Just 19% of organizations report having advanced, end-to-end automation with orchestration and continuous optimization.

54%

The majority (54%) remain in foundational or developing stages, relying on partial or inconsistent automation.

4

Inline candidate experiences are effective, but not optimized

72%

Seventy-two percent of organizations rate their inline candidate experience as effective or very effective.

28%

However, 28% remain neutral or ineffective, indicating significant room for improvement across stages.

5

Human effort is concentrated in coordination tasks

35%

Thirty-five percent of human time in hiring is spent on interview coordination.

25%

An additional 25% is spent on screening and 24% on candidate communication—leaving limited time for high-value decision-making.

6

Automation improves both speed and quality

42%

Forty-two percent report improvements in quality of hire from automation.

44%

Forty-four percent report fewer interview steps, and 42% report faster time-to-hire, demonstrating balanced impact across efficiency and outcomes.

7

Quality outcomes now rival speed as automation drivers

54%

Fifty-four percent cite improving quality as a top hiring challenge.

45%

Forty-five percent cite speed, while only 39% cite cost, showing a shift from efficiency-only automation toward better hiring decisions.

8

Agent adoption has entered the mainstream

57%

Fifty-seven percent of organizations are already using automation agents in hiring.

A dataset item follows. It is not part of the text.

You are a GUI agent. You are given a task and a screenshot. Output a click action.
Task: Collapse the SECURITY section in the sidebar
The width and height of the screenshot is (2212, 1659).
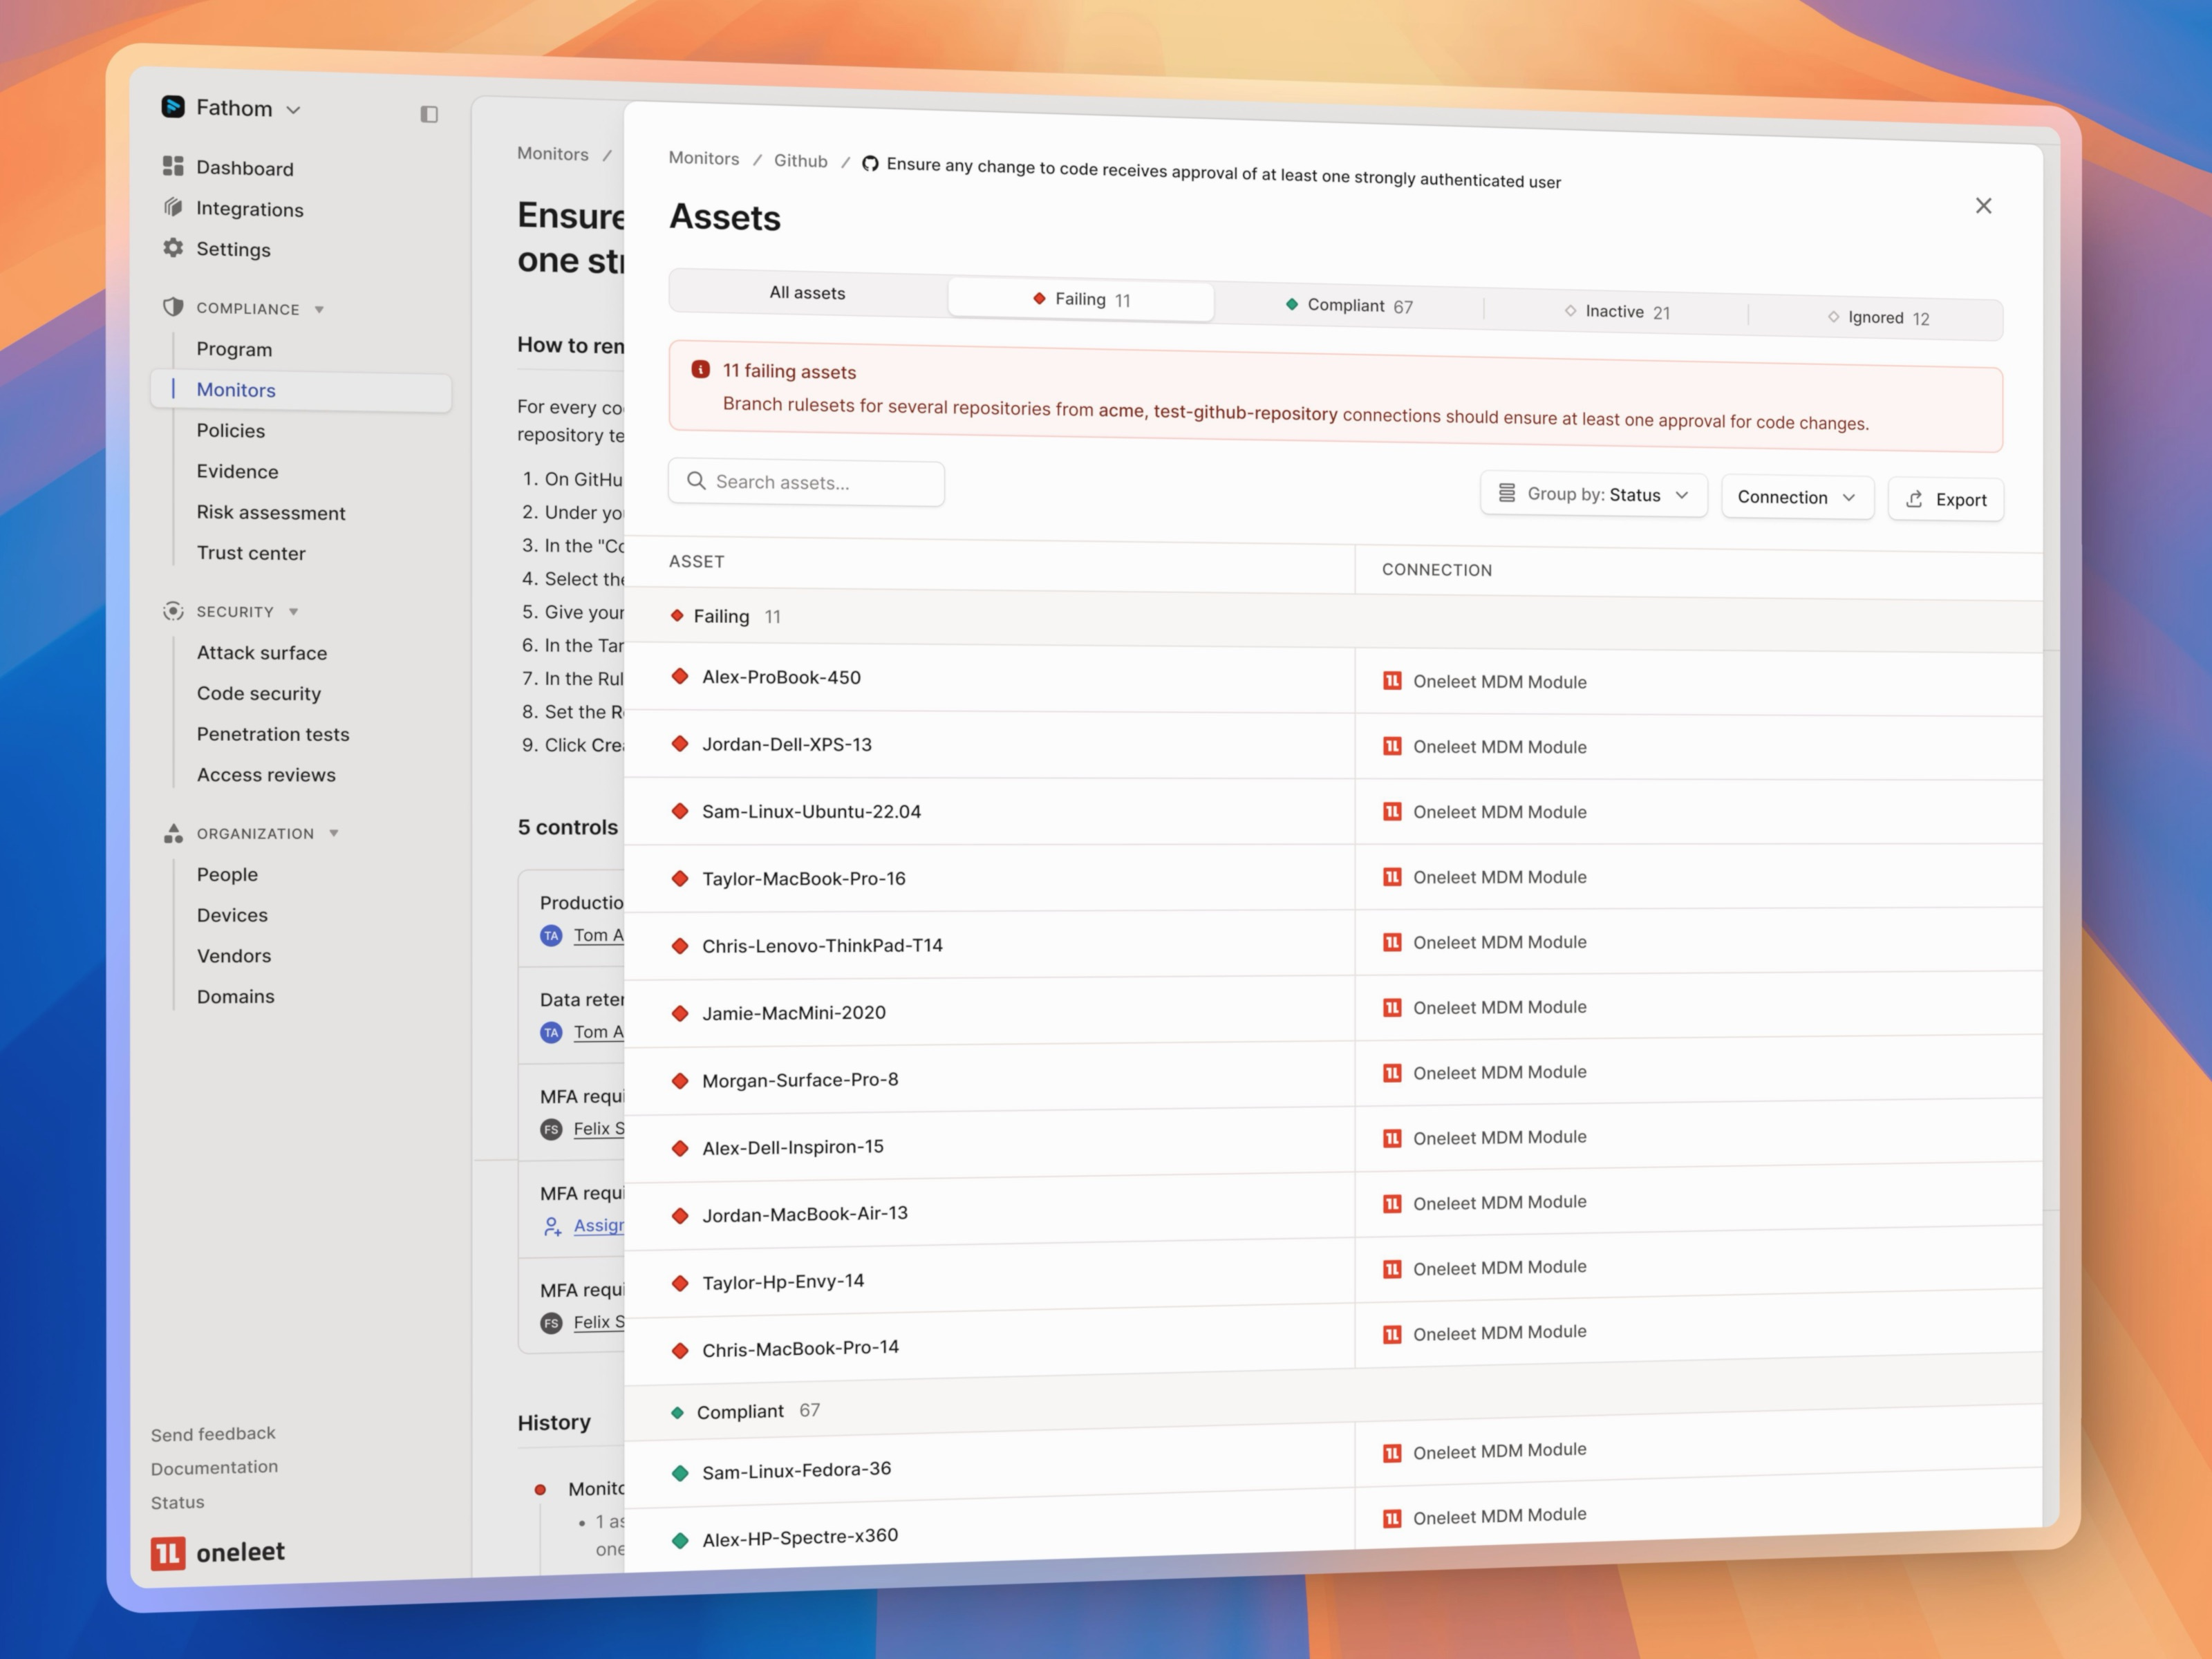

Among those planning adoption, screening (42%) and scheduling (31%) are expected to deliver the greatest impact in the next 12 months.

9

High-value hiring dominates enterprise TA models

47%

Forty-seven percent of organizations primarily focus on high-value hiring (specialized, credentialed roles).

20%

Only 20% focus primarily on high-volume hiring, while 32% operate a hybrid model—underscoring the need for flexible automation strategies.

10

Measurement maturity lags behind automation deployment

64%

While 64% say they measure automation usage well or very well, only 60% do so consistently across job roles.

This gap limits organizations’ ability to optimize, scale, and justify further automation investments.